• **EXERCISE DIRECTIONS**: From the entries below, pull out each line containing the word "menu" and copy it in full. Letter case matters.

• **EXERCISE INPUTS**:
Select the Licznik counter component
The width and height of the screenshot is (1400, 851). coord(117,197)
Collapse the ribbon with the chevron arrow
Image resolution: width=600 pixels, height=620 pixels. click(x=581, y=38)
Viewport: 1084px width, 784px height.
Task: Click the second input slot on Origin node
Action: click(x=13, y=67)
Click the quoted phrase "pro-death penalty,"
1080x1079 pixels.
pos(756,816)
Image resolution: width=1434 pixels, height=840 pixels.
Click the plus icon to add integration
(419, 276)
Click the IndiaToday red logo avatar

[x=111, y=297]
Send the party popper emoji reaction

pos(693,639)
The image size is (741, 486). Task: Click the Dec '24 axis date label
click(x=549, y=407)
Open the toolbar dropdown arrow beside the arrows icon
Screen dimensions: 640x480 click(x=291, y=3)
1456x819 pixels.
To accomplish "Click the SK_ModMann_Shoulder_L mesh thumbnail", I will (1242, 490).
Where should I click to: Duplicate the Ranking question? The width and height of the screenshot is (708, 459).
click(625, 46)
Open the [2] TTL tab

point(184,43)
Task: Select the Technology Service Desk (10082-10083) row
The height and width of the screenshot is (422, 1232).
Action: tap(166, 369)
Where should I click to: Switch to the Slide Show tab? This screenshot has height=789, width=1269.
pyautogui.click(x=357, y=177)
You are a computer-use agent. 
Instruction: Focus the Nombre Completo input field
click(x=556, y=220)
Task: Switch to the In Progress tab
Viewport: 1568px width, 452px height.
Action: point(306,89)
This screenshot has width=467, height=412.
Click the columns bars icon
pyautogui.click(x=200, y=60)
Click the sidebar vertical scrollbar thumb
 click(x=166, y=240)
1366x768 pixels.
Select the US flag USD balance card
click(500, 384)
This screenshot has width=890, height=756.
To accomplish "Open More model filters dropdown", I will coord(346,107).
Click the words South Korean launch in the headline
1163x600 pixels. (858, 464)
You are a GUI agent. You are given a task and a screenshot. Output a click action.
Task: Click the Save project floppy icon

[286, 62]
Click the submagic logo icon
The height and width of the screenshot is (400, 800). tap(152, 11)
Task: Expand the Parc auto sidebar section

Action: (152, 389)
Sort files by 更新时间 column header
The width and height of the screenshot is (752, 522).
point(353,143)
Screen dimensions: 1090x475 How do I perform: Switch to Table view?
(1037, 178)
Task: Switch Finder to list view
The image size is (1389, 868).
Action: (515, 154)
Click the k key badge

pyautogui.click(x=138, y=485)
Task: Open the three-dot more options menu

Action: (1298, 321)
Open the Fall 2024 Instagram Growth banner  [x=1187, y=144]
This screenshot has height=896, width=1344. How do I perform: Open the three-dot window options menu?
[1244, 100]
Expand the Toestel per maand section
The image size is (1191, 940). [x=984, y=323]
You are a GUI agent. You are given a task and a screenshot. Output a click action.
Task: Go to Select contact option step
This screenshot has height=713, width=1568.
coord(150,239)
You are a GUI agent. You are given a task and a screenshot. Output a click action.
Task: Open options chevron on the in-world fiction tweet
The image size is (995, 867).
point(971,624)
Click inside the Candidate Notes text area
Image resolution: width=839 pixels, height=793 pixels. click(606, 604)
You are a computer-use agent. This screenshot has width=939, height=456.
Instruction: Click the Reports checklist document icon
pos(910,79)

• **RESPONSE BELOW**:
Task: Open the three-dot more options menu
This screenshot has height=896, width=1344. How do I perform: Open the three-dot window options menu?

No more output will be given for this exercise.